- **What you need to do**
Everything from the line that contains "Image resolution: width=955" to the end of the listing below, both ends included, is to be transcribed word for word, and nothing else.

- **Source information**

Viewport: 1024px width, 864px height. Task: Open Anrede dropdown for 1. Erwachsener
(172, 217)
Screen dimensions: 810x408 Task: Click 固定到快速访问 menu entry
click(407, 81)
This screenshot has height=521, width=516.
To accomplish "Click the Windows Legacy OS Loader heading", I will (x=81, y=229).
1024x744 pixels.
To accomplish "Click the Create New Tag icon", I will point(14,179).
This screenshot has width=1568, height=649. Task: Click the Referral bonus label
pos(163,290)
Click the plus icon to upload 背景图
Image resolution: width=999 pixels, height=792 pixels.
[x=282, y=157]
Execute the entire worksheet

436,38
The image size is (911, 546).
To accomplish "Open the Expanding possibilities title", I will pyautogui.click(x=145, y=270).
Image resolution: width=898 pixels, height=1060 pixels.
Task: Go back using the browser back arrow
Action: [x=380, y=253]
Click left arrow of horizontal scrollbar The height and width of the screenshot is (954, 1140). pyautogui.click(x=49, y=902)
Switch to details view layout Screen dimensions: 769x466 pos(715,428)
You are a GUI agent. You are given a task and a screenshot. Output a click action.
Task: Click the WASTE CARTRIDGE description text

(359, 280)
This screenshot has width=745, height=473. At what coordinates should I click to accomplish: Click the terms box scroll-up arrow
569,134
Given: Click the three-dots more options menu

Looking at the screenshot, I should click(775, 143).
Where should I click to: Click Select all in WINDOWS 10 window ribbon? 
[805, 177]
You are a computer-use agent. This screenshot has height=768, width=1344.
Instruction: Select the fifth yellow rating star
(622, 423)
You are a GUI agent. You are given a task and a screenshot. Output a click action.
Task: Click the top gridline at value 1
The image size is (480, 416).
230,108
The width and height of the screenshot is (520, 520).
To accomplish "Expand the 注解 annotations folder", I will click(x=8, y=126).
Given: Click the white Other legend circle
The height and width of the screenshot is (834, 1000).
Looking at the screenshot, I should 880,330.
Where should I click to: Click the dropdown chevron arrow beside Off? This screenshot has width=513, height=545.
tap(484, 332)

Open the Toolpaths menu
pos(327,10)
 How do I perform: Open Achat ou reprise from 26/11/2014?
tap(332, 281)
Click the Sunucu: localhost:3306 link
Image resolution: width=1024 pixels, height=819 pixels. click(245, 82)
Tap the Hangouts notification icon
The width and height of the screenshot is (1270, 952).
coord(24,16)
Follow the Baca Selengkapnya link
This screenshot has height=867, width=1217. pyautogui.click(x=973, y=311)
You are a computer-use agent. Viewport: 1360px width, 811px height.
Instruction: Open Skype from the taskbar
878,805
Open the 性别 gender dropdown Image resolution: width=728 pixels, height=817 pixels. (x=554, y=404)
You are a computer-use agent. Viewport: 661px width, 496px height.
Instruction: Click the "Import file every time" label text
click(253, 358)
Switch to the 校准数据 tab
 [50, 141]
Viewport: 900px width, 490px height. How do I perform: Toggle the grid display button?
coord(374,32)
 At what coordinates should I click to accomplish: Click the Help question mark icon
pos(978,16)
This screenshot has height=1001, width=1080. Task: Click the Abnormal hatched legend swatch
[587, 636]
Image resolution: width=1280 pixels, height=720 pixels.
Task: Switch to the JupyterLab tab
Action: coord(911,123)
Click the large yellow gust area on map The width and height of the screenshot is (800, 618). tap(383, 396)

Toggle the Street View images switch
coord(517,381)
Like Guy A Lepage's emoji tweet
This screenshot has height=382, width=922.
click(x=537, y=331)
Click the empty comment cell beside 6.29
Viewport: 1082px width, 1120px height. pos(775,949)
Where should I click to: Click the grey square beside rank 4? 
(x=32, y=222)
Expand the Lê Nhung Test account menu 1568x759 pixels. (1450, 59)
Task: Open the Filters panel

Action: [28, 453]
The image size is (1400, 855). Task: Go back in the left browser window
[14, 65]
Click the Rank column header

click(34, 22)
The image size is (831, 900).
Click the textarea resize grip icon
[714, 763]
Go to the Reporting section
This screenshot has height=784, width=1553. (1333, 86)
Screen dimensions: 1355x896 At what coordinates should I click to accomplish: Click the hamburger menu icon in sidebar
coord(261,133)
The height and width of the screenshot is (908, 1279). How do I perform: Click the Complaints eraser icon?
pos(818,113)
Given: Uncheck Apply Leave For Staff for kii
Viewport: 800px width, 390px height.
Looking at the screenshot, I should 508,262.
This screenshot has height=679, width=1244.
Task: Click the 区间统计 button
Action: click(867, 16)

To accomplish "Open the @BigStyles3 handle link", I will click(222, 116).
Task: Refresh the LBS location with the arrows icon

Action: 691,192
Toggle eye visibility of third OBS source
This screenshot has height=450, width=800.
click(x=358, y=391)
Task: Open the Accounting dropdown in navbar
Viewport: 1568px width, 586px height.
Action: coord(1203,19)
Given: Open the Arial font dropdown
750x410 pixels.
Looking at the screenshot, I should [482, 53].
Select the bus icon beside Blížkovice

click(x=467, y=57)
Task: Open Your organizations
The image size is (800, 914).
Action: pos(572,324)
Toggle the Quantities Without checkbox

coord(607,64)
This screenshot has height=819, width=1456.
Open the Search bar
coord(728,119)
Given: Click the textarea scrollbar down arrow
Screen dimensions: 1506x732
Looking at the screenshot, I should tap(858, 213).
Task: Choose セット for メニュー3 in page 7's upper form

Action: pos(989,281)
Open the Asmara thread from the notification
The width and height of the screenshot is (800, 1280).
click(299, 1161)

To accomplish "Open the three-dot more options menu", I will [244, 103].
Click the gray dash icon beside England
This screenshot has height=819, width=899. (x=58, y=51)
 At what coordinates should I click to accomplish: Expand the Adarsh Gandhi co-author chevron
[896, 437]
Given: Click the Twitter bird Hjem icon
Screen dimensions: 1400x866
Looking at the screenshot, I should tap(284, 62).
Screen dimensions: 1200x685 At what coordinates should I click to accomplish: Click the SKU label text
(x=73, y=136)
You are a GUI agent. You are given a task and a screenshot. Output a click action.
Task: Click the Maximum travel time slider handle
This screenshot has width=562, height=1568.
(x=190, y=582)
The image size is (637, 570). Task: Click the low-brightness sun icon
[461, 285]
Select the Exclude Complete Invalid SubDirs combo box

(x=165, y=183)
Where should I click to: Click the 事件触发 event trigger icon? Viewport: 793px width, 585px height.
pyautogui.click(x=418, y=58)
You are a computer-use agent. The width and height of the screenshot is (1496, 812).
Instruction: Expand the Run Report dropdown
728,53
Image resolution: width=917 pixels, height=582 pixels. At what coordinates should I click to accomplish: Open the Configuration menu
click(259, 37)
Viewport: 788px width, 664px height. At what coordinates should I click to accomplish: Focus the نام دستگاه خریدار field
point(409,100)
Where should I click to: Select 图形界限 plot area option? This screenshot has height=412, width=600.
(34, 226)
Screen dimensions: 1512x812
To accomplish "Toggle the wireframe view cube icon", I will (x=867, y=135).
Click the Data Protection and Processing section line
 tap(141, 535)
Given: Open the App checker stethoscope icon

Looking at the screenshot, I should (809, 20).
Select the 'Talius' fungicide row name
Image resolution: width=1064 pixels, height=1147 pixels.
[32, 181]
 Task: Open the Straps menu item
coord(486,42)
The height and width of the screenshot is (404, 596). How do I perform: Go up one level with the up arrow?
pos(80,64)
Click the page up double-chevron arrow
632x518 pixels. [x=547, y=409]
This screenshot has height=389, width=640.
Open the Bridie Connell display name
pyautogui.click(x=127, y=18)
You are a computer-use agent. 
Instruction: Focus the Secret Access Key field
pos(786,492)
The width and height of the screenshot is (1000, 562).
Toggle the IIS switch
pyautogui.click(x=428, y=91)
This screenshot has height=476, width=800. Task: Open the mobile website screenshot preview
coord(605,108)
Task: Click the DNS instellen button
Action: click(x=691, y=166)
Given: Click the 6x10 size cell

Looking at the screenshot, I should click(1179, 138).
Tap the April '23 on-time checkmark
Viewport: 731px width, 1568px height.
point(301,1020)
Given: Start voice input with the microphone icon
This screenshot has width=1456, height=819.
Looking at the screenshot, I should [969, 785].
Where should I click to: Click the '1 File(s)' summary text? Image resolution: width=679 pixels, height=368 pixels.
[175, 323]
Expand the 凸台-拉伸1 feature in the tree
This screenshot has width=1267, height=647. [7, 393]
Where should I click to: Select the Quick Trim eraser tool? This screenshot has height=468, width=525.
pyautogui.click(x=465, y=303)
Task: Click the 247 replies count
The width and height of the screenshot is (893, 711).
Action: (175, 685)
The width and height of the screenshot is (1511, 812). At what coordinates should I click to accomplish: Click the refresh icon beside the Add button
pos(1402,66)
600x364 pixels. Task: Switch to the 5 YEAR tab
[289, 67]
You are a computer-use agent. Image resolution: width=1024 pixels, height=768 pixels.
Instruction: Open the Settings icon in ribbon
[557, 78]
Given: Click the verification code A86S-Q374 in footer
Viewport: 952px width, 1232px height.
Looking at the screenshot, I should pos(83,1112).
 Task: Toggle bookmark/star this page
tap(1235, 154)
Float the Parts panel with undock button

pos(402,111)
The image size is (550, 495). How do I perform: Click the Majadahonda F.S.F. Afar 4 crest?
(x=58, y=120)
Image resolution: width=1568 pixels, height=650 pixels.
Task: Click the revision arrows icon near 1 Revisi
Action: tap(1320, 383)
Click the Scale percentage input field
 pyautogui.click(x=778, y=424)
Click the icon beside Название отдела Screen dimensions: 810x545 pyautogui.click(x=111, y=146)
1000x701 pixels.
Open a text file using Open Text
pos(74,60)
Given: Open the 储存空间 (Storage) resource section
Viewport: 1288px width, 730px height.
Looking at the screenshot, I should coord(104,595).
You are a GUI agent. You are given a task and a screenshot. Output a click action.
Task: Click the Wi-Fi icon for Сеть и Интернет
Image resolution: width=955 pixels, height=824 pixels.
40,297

- **Your solution**
Image resolution: width=955 pixels, height=824 pixels.
40,297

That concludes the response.